DIRECTIONS — Find "The width and height of the screenshot is (1189, 648)." in the data below; transcribe the line it appears on and each line after it, exactly, to the end, and nothing else.

Dataset items:
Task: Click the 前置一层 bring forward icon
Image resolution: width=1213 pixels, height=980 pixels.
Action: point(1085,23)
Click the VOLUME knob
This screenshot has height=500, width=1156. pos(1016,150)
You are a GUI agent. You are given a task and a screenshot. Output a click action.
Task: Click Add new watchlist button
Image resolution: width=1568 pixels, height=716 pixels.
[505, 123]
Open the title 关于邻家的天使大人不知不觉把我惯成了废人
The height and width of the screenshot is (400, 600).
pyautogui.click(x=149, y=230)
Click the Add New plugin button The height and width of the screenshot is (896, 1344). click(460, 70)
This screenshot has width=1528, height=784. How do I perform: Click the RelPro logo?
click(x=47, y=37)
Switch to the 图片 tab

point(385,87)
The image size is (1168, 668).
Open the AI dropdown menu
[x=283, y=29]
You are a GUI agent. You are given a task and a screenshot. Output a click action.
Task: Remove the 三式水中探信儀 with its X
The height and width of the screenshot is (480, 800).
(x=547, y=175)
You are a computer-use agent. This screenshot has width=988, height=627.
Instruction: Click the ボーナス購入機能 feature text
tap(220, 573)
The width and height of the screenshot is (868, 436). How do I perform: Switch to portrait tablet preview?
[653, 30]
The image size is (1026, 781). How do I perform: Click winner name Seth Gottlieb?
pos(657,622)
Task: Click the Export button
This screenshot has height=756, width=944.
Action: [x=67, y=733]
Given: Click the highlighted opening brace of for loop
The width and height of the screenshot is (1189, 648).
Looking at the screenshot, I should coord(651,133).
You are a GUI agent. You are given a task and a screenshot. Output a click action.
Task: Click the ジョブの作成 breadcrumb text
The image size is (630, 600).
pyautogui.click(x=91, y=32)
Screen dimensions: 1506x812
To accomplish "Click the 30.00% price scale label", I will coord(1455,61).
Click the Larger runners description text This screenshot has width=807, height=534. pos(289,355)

SOLUTION TO THE PROBLEM —
The width and height of the screenshot is (1189, 648).
Looking at the screenshot, I should coord(651,133).
You are a GUI agent. You are given a task and a screenshot. Output a click action.
Task: Click the ジョブの作成 breadcrumb text
The image size is (630, 600).
pyautogui.click(x=91, y=32)
Screen dimensions: 1506x812
To accomplish "Click the 30.00% price scale label", I will coord(1455,61).
Click the Larger runners description text This screenshot has width=807, height=534. pos(289,355)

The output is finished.